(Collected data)
►

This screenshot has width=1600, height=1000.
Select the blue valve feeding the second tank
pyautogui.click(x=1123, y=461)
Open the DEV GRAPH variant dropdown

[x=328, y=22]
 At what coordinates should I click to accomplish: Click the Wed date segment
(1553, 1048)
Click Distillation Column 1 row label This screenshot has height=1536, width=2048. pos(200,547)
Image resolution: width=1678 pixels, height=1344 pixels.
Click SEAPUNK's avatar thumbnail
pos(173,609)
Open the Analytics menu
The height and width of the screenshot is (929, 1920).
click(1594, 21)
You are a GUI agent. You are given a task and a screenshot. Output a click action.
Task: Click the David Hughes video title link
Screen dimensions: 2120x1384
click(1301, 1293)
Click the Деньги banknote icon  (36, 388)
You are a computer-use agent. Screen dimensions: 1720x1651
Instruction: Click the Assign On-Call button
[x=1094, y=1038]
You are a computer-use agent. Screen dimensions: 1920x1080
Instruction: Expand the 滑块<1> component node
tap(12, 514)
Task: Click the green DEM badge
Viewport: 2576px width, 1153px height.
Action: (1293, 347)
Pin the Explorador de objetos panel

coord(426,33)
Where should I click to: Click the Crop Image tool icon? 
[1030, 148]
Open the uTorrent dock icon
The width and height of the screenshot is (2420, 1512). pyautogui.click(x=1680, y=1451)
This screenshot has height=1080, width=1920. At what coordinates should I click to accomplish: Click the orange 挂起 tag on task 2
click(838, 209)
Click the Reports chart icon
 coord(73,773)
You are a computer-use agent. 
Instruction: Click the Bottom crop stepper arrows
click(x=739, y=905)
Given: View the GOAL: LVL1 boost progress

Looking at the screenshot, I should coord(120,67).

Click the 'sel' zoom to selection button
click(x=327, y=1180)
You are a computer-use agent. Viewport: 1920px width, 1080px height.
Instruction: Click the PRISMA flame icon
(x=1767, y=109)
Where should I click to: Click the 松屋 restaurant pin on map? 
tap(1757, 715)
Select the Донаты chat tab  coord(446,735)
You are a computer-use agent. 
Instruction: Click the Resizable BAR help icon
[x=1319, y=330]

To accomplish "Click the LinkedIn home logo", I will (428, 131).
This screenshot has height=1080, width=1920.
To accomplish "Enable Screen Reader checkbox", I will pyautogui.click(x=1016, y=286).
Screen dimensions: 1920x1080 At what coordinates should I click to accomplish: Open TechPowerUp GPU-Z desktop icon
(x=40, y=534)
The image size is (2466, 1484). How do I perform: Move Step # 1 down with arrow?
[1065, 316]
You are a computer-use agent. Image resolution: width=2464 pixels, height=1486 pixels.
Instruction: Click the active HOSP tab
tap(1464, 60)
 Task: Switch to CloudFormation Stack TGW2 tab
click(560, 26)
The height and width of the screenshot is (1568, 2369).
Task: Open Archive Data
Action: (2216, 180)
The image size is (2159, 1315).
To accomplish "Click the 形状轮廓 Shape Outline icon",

◄

▶ _What you have to do_: Reproduce each record exactly as written above.

▶ _Result for this task_:
This screenshot has width=1600, height=1000.
Select the blue valve feeding the second tank
pyautogui.click(x=1123, y=461)
Open the DEV GRAPH variant dropdown

[x=328, y=22]
 At what coordinates should I click to accomplish: Click the Wed date segment
(1553, 1048)
Click Distillation Column 1 row label This screenshot has height=1536, width=2048. pos(200,547)
Image resolution: width=1678 pixels, height=1344 pixels.
Click SEAPUNK's avatar thumbnail
pos(173,609)
Open the Analytics menu
The height and width of the screenshot is (929, 1920).
click(1594, 21)
You are a GUI agent. You are given a task and a screenshot. Output a click action.
Task: Click the David Hughes video title link
Screen dimensions: 2120x1384
click(1301, 1293)
Click the Деньги banknote icon  (36, 388)
You are a computer-use agent. Screen dimensions: 1720x1651
Instruction: Click the Assign On-Call button
[x=1094, y=1038]
You are a computer-use agent. Screen dimensions: 1920x1080
Instruction: Expand the 滑块<1> component node
tap(12, 514)
Task: Click the green DEM badge
Viewport: 2576px width, 1153px height.
Action: (1293, 347)
Pin the Explorador de objetos panel

coord(426,33)
Where should I click to: Click the Crop Image tool icon? 
[1030, 148]
Open the uTorrent dock icon
The width and height of the screenshot is (2420, 1512). pyautogui.click(x=1680, y=1451)
This screenshot has height=1080, width=1920. At what coordinates should I click to accomplish: Click the orange 挂起 tag on task 2
click(838, 209)
Click the Reports chart icon
 coord(73,773)
You are a computer-use agent. 
Instruction: Click the Bottom crop stepper arrows
click(x=739, y=905)
Given: View the GOAL: LVL1 boost progress

Looking at the screenshot, I should coord(120,67).

Click the 'sel' zoom to selection button
click(x=327, y=1180)
You are a computer-use agent. Viewport: 1920px width, 1080px height.
Instruction: Click the PRISMA flame icon
(x=1767, y=109)
Where should I click to: Click the 松屋 restaurant pin on map? 
tap(1757, 715)
Select the Донаты chat tab  coord(446,735)
You are a computer-use agent. 
Instruction: Click the Resizable BAR help icon
[x=1319, y=330]

To accomplish "Click the LinkedIn home logo", I will (428, 131).
This screenshot has height=1080, width=1920.
To accomplish "Enable Screen Reader checkbox", I will pyautogui.click(x=1016, y=286).
Screen dimensions: 1920x1080 At what coordinates should I click to accomplish: Open TechPowerUp GPU-Z desktop icon
(x=40, y=534)
The image size is (2466, 1484). How do I perform: Move Step # 1 down with arrow?
[1065, 316]
You are a computer-use agent. Image resolution: width=2464 pixels, height=1486 pixels.
Instruction: Click the active HOSP tab
tap(1464, 60)
 Task: Switch to CloudFormation Stack TGW2 tab
click(560, 26)
The height and width of the screenshot is (1568, 2369).
Task: Open Archive Data
Action: (2216, 180)
The image size is (2159, 1315).
To accomplish "Click the 形状轮廓 Shape Outline icon",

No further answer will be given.